## EXERCISE INPUT
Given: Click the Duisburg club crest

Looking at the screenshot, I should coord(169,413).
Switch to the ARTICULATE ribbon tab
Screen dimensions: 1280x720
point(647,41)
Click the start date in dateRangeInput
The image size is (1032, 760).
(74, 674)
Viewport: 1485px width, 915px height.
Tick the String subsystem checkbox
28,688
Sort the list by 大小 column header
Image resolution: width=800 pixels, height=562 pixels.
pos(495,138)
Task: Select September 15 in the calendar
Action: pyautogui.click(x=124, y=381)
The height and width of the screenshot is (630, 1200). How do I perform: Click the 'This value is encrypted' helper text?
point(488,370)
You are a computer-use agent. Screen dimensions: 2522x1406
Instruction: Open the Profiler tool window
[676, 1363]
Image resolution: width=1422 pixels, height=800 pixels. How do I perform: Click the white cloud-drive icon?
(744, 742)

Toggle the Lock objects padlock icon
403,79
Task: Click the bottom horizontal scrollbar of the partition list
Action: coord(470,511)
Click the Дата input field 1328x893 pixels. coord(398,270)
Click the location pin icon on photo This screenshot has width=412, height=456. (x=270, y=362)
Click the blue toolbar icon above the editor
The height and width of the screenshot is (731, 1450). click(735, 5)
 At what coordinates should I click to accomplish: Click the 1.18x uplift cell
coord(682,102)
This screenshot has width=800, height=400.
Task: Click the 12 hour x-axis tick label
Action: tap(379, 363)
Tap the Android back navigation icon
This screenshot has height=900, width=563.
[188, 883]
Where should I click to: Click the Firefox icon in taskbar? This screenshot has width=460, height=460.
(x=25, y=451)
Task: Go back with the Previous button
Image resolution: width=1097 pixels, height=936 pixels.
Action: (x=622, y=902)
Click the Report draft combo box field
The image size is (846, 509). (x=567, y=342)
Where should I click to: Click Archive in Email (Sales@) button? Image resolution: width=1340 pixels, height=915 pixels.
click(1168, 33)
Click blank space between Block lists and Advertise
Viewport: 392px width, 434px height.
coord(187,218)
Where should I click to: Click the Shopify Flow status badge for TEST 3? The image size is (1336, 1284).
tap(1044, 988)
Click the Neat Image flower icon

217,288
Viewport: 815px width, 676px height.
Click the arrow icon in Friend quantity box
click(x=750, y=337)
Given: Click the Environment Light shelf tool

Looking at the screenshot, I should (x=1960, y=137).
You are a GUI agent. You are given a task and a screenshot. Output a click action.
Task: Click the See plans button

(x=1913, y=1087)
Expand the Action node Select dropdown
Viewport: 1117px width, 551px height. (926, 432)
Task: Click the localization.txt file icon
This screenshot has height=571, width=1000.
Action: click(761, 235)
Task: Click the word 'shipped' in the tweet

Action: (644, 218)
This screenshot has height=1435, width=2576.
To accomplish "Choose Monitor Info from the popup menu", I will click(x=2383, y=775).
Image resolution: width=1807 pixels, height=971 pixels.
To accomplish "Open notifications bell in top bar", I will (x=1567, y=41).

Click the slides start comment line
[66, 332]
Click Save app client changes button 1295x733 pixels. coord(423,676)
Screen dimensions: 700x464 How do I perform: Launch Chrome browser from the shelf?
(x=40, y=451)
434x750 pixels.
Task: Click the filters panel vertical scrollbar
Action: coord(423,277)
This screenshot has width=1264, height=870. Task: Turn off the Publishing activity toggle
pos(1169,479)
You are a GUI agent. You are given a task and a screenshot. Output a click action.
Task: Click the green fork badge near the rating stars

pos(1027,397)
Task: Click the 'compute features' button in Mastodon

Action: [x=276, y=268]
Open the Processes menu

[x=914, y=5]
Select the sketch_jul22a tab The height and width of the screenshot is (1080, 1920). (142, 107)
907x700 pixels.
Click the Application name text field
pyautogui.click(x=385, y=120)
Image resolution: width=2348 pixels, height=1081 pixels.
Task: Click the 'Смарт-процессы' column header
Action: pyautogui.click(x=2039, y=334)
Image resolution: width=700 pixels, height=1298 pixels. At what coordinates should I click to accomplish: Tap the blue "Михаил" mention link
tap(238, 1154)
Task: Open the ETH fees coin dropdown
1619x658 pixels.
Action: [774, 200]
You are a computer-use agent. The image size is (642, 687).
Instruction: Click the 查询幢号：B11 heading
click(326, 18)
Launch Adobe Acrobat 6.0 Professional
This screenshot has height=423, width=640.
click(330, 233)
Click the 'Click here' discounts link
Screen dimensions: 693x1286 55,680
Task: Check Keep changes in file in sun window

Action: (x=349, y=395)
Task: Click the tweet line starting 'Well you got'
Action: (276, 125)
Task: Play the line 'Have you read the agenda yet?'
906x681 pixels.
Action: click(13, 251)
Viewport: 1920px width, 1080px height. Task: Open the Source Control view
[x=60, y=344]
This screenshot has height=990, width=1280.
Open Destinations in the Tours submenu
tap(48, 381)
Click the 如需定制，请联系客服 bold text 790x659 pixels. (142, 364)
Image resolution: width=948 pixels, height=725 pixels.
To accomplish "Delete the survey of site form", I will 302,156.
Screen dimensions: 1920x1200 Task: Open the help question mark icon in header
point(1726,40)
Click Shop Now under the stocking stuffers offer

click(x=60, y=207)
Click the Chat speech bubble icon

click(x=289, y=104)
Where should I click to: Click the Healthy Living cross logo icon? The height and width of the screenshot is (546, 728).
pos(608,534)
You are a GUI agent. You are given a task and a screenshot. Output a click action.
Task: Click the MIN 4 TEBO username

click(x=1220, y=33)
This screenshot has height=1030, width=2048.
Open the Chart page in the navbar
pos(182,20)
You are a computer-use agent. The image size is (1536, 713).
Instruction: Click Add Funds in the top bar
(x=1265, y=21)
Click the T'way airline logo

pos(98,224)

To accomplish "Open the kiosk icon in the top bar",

## YOUR OBJECTIVE
Reproduce the part of the rows that opens with the line containing "You are a computer-use agent. The image size is (1536, 713)." and closes at the end of the rows, substituting "header bar" for each occurrence of "top bar" and leaving everything else unchanged.

## RESPONSE TO THIS EXERCISE
You are a computer-use agent. The image size is (1536, 713).
Instruction: Click Add Funds in the header bar
(x=1265, y=21)
Click the T'way airline logo

pos(98,224)

To accomplish "Open the kiosk icon in the header bar",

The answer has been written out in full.